Week four of the Portimão Global Ocean Race has all been about gains, or losses, depending upon your perspective. Gains for the chasing pack of Desafio Cabo de Hornos and Team Mowgli, and a big loss for Belga Racer as the German team ran slap bang into tactical mine fileld.
Week four of the Portimão Global Ocean RaceWeek four of the Portimão Global Ocean Race

Early in the week a low pressure cell spinning off the South American coast gave co-skippers Boris Herrmann and Felix Oehme a fast ride on a direct course for Cape Town. But the wind gods giveth and the wind gods taketh, and despite some good weather modeling from both US and European meteorological offices the boys on Beluga Racer found themselves staring straight at a region of high pressure directly in their path. High pressure means great beach weather, but no wind. To their credit they realized the odds were stacking against them and took immediate action by making a sharp turn to the right and sailing south as fast as possible. They were not a moment too soon.

Astern of Beluga Racer the cat and mouse battle that had been taking place between Desafio Cabo de Hornos and Team Mowgli since leaving the doldrums, continued all week with the lead changing numerous times. Both teams watched with growing interest as Beluga Racer ran into difficulties, and while they kept their slide south going at full speed in a decent breeze, they also closed to the east. The 600 plus mile lead Beluga Racer once enjoyed slowly got eaten away until the gap was down to 275. Not a lot of miles when the hunters smell blood.
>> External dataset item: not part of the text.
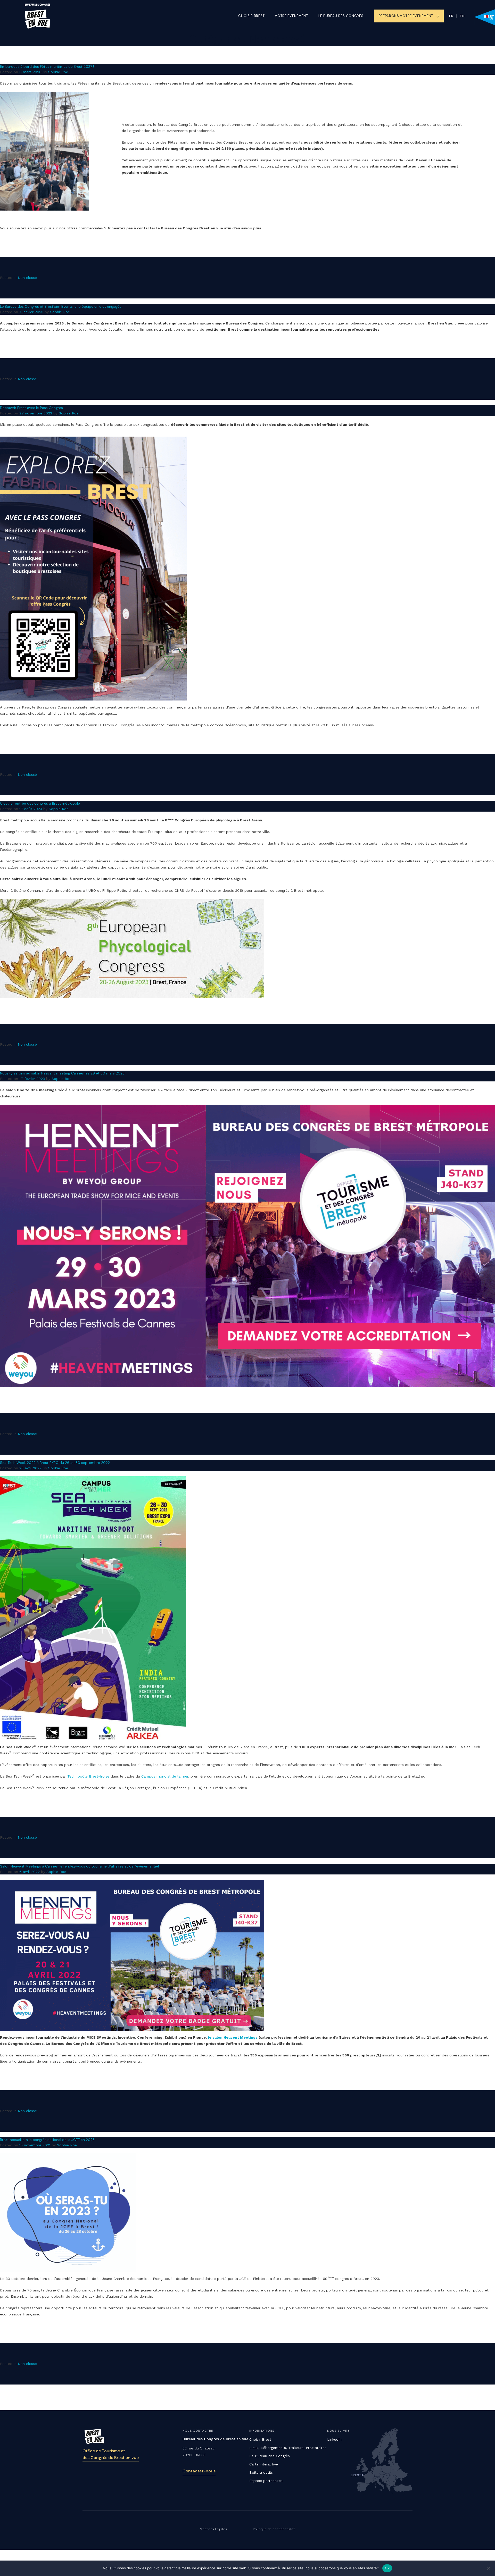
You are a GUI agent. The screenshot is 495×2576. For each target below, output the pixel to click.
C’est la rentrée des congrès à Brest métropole (40, 803)
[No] (488, 2568)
As the week drew to an end once again the unusual weather became the main story. The high pressure that taunted Beluga Racer finally moved off and dissipated only to reappear behind and to the south of Beluga Racer, and directly to the south of the two chasing Class 40s and the leading solo sailor, Michel Kleinjans on Roaring Forty. The wind around high pressure systems rotate anti-clockwise in the Southern Hemisphere. If the system is behind and to the south of you, as it is for Boris and Felix, you get a steady breeze on the beam. If the wind is due south, as it if for Team Mowgli and Desafio Cabo de Hornos, you get headwinds. Strong, steady, crash and bang headwinds. At the 12:20 UTC poll on Sunday the Germans were laughing all the way to the mile-bank creaming along on a nice beam reach. Three hundred miles astern Desafio Cabo de Hornos had tacked to the south, a tough and slow point of sail. Round 2 to the Germans.

The small ridge of high pressure is due to move to the east. If it does as forecast things will change, once again. The Germans will find themselves hard on the wind and those chasing will get lifted on port. It’s a giant chess board with the boats the pieces and wind systems the board. The next few days are going to be very interesting, as usual.